Keep in mind that including a link in the sitemap will not guarantee that Google’s crawlers will index and parse that page. Sitemaps merely suggest links for search engines to index and should not replace linking practices.
For new sites, it is unrealistic to expect Google crawlers to find their pages through outbound links. Google allows you to manually submit either a single page or sitemap through Google Webmaster Tools Seach Console. Again, it is Google’s discretion whether it will crawl and index these pages or not. You can also submit new pages through Google webmaster tools.
Google Crawl Budget
Google sets a crawl limit, also known as a budget, on each website. Every website has a different crawl budget closely linked to its page rank. This means the more Google deems your site as relevant and important the more time it will spend crawling and indexing your pages each time it visits your site.
Determining factors Google uses to set your crawl budget are your authority score, how often your site is updated, the frequency of new pages added and individual page speed and size.
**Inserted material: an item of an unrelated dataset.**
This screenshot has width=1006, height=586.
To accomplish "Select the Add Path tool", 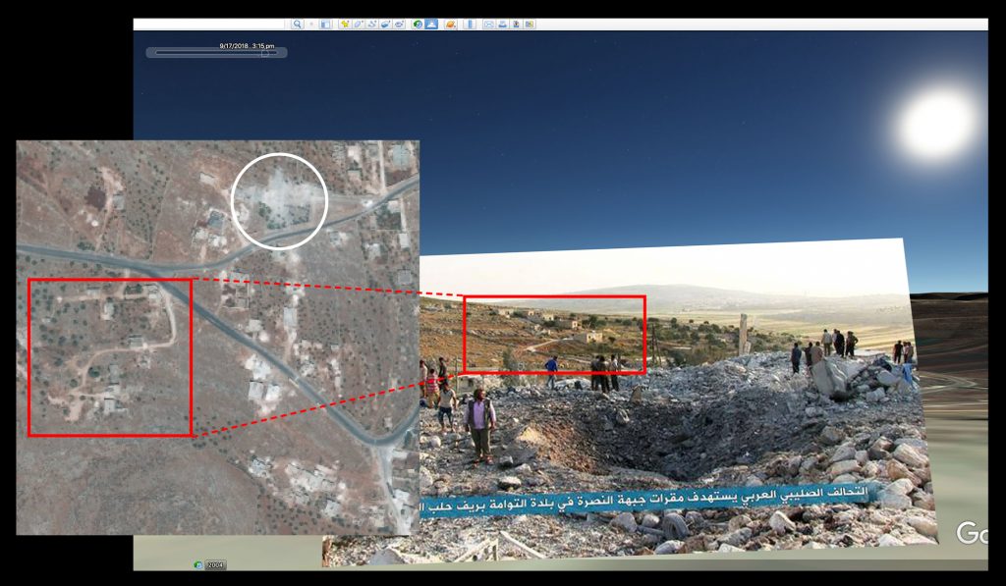I will (x=372, y=24).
To increase the amount of pages Google indexes on each visit, make sure you reduce broken links as this is a waste of time and the crawler will have no further links to follow. You should also make sure there are no redirect loops. Redirect loops are where website A redirects to website B that then redirects back to website A. The crawler will be stuck in a loop when it could have been indexing other pages on your site.
Also utilize your robots.txt file and determine which pages are not important enough or have low quality, and add a rule to disallow crawlers from following and indexing these pages or directories. Eventbrite has over 10 million pages but only 1.5 million are included in Google’s index. We pay close attention to pages that are of low quality content, spam, dated etc. and restrict Google from indexing these pages. We also place links we deem as important as close to the homepage or easily accessible by our global navigation. A well thought out site hierarchy is key to making sure priority pages are indexed and reindexed frequently.
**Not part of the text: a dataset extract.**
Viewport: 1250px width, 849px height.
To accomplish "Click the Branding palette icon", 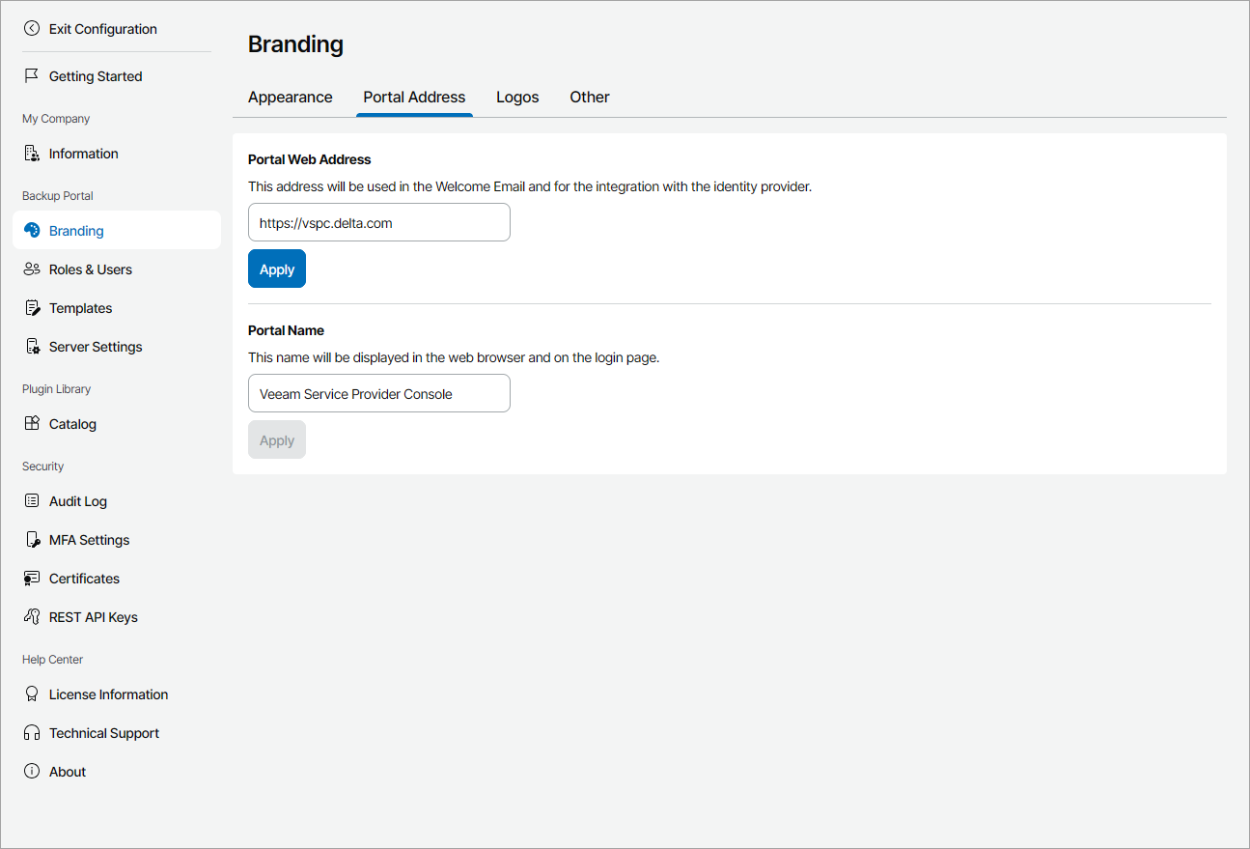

With over 40 billion web pages on the internet, Google often needs a hand to find new websites and pages. An estimated number of pages indexed by Google is 10% of pages on the web. It is important to remember that when a user enters a search term in Google the pages searched are not the entire web but Google’s representation of the web. Results returned are those that Google has found and stored in their large databases.
You should not rely solely on one strategy to improve the chances of Google parsing and indexing all pages on your site. A clear and well thought out site hierarchy is important with all pages linked at least once internally. Sitemaps are a great starting point for Google to find your pages and manual submission is important for new pages that are of high priority.
As your site grows and it receives more inbound links, Google will prioritize indexing new pages as it wants the most relevant and popular pages appearing in search results. Including content that will draw users to your site will also increase your presence on search engines. Here at Eventbrite we live by the motto what is good for SEO should be good for user experience too.